Try it: From the entries below, copy each line in which the word "target" occurs.

Dataset records:
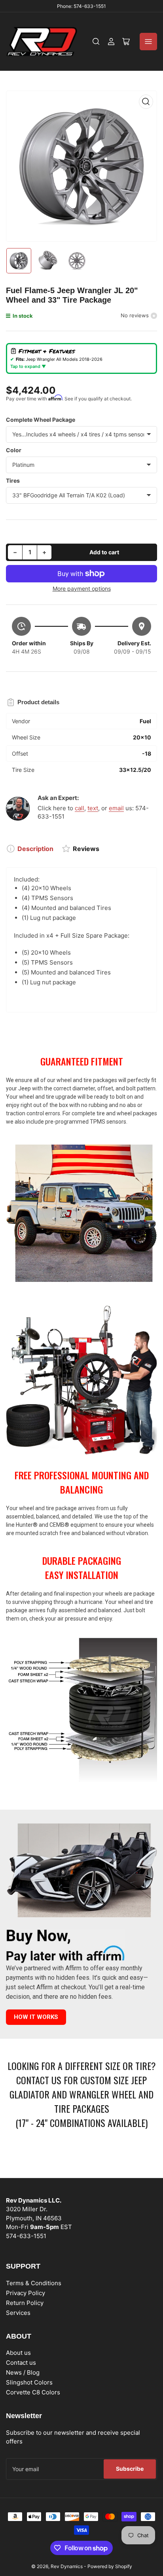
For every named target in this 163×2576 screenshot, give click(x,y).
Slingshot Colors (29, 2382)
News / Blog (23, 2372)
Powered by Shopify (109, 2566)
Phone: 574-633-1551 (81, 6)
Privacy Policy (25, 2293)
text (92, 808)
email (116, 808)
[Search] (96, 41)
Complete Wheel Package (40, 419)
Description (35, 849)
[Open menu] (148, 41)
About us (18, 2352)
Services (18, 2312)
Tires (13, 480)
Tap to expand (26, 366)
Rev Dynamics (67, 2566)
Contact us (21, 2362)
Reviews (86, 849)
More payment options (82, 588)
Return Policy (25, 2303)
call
---
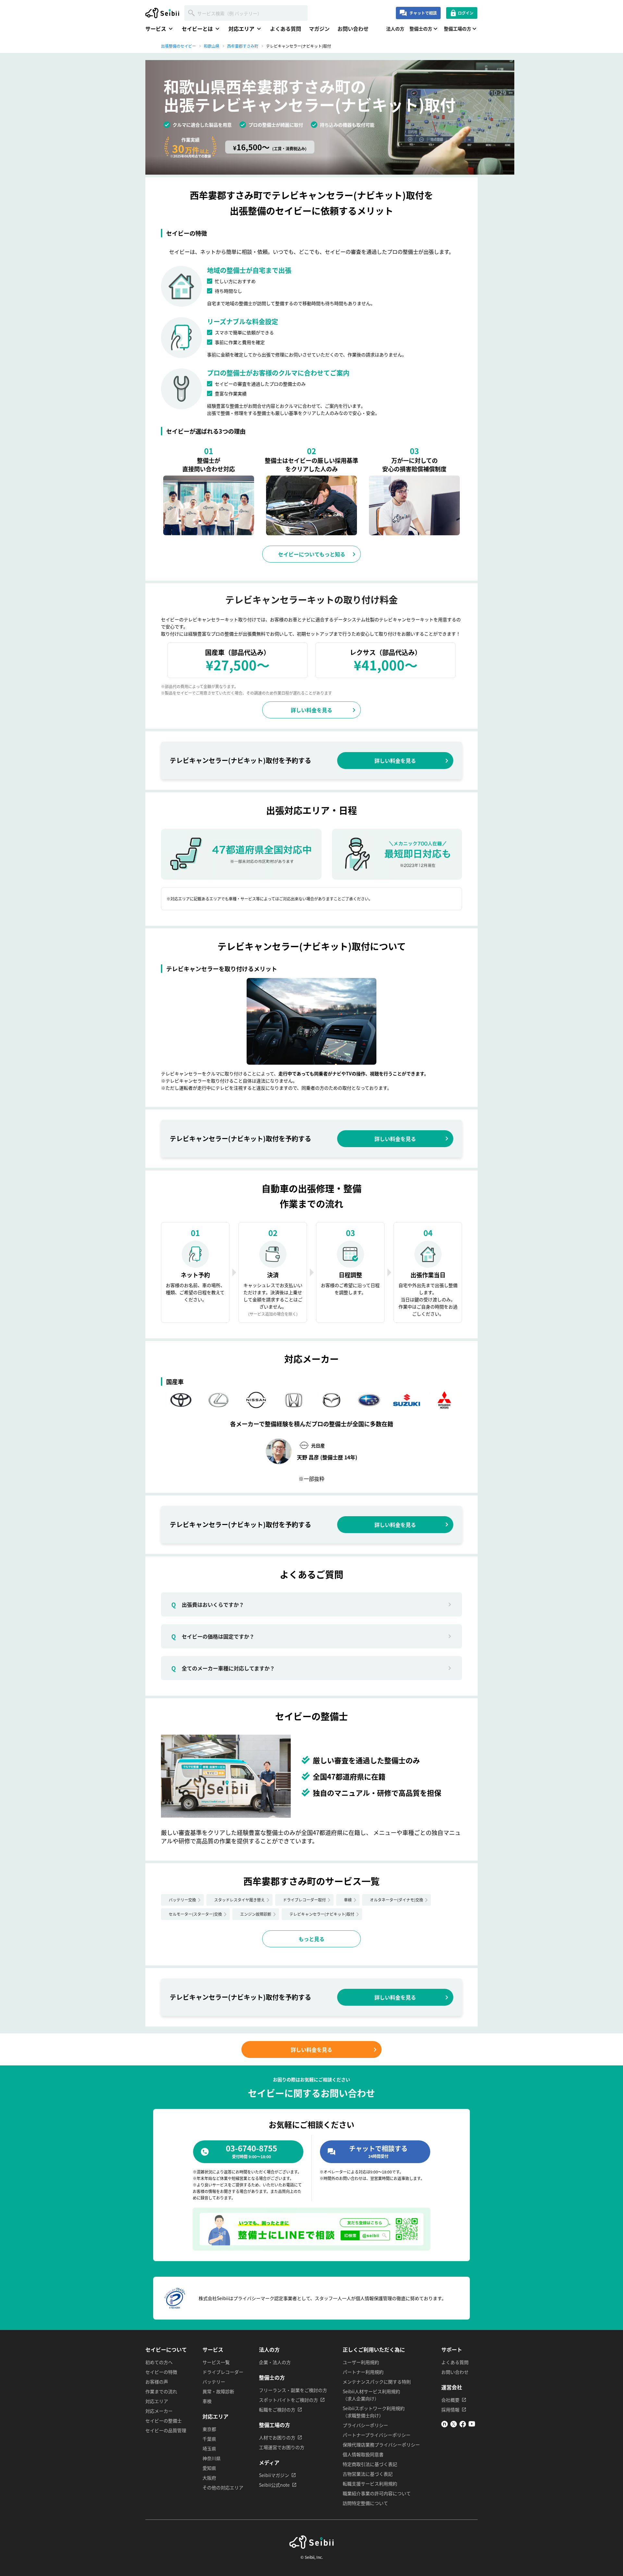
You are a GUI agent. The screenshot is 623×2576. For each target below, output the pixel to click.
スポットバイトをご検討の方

Task result:
For every named target in this 163×2576 screenshot, give click(x,y).
You are a GUI agent. The screenshot is 623×2576. For each target below, output the pixel to click.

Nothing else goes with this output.